Les singes verts inquiètent la Guadeloupe

Ces animaux ont été vu à plusieurs reprises sur la commune des Abymes.

 

Deux singes de cette espèce potentiellement invasive et dangereuse, sont activement recherchés sur l’île. Les deux spécimens, chlorocebus, pesant jusqu’à 6 kg, au pelage verdâtre, ont été signalés aux autorités il y a plus de deux semaines, dans une zone boisée près d’habitations.

 

 

Après le passage des ouragans Irma et Maria, en septembre, a indiqué  David Rozet, chef du service mixte de la police de l’environnement de Guadeloupe. Mais les différentes tentatives pour les attraper ont échoué jusqu’à présent.

Ces singes originaires d’Afrique, introduits par l’homme dans les Petites-Antilles, sont déjà devenus envahissants sur l’île de Saint-Christophe-et-Niévès ou encore à Saint-Martin, d’où ils auraient pu être importés vers la Guadeloupe par un particulier.

Il est très probable qu’une cage aurait pu se casser durant le passage des ouragans Irma ou Maria. C’est avec la publication d’une vidéo de riverains « inquiets », publiée sur le site de Radio Caraïbes International début novembre, que le grand public a appris leur présence dans l’archipel.

 

Une espèce porteuse de maladie

« Cela pourrait être un couple, auquel cas le risque est réel de reproduction et c’est le début d’invasion d’une espèce », explique David Rozet.

Selon lui, ces primates « ont été importés tout à fait illégalement en Guadeloupe ». Considérés comme une « espèce dangereuse » en France, les singes représentent « des risques plus ou moins importants ». Ces animaux « certes sympathiques » pour le grand public, peuvent être porteurs de maladies telles que « la rage, l’hépatite E, le chikungunya, l’herpès virus B ou le sida »

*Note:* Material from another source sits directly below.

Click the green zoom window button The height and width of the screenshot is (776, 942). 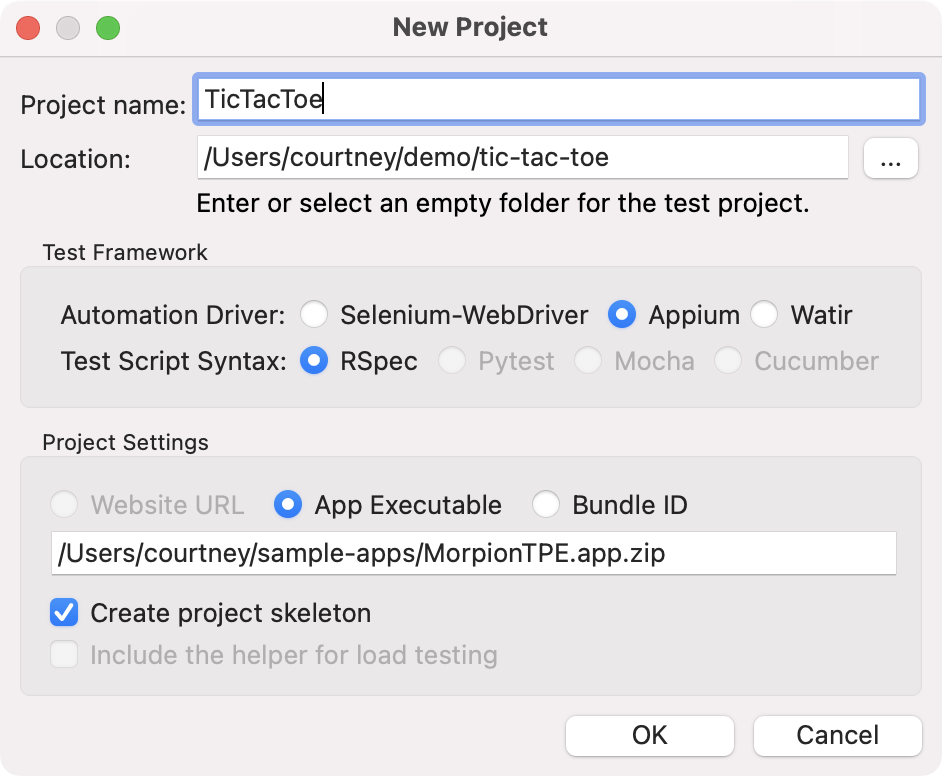pyautogui.click(x=108, y=28)
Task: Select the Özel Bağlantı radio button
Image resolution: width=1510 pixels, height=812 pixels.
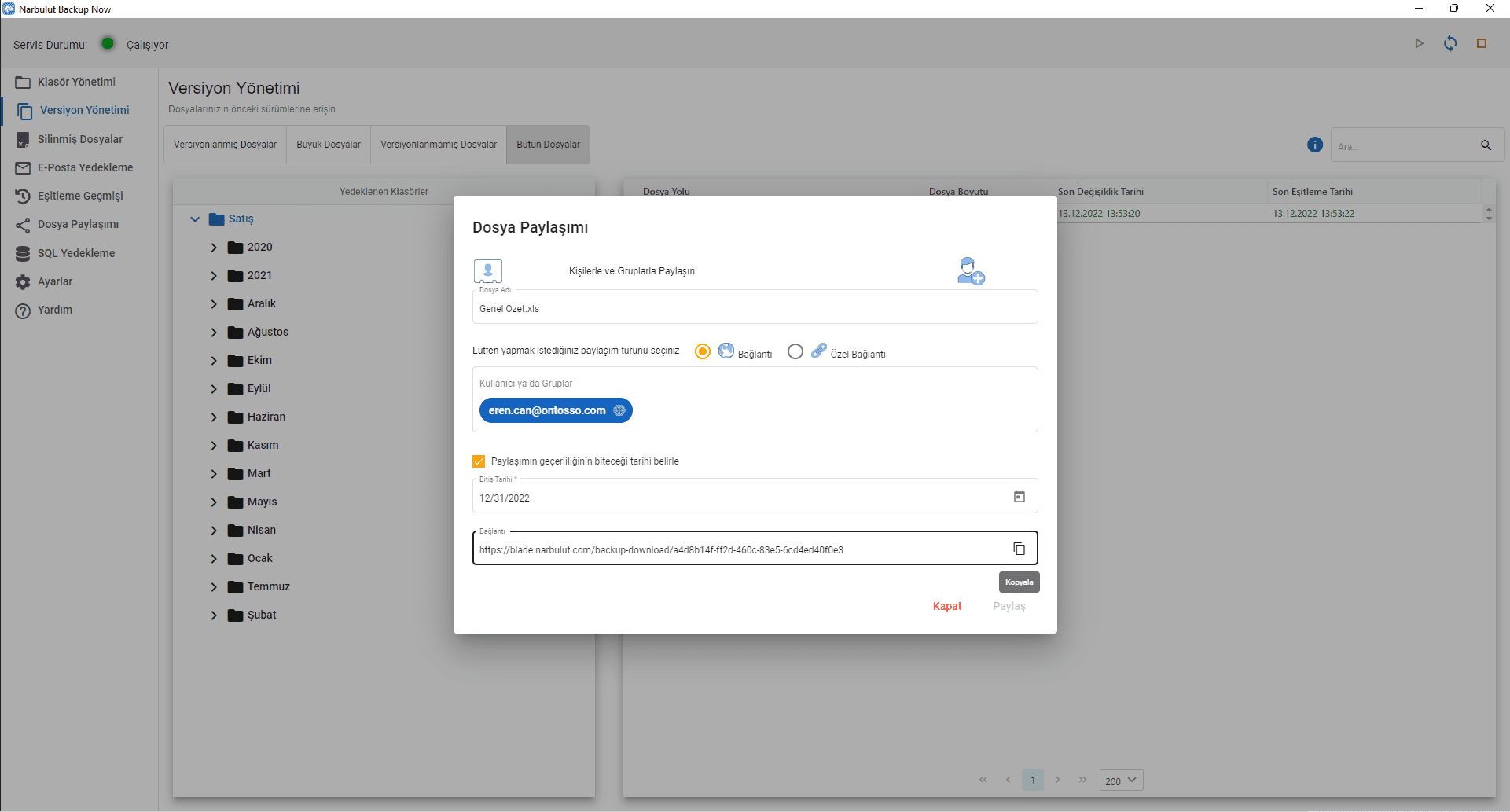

« On a eu sur Saint-Martin des cas d’agressions de chiens et on peut avoir des morsures sur l’homme car ils sont capables de rentrer dans les maisons quand ils ont faim », rapporte  David Rozet.

Si leur impact écologique est mal déterminé, « sur des écosystèmes déjà fragilisés, ils pourraient causer de nouveaux désagréments », précise le vétérinaire et épidémiologiste François Moutou. Sans oublier un impact économique par la destruction de certaines récoltes. Cette observation n’est pas une première en Guadeloupe. « Cinq ou six »individus « pour l’instant » ont déjà été capturés en Guadeloupe, dont un « il y a environ trois ans » près de Port-Louis.

De plus, à La Désirade, où un couple aurait été importé illégalement il y a quelques années, « entre cinq et dix individus » sont recensés à ce jour. Là encore, une enquête est en cours et les moyens d’atteindre ces singes « assez farouches » et déployés sur « un terrain de jeu assez important » restent difficile.

Sur la commune des Abymes, les repérages se sont poursuivis dernièrement afin de capturer  les deux singes verts. Ils devraient ensuite être placés en zoo, tout comme  leurs congénères attrapés.

La réglementation européenne a évolué afin de mieux lutter contre les espèces envahissantes en outre-mer, considérées comme un problème majeur en matière de risque pour la biodiversité. Alors soyez vigilant et signalez aux autorités le moindre indice pouvant mener à la capture de ces primates.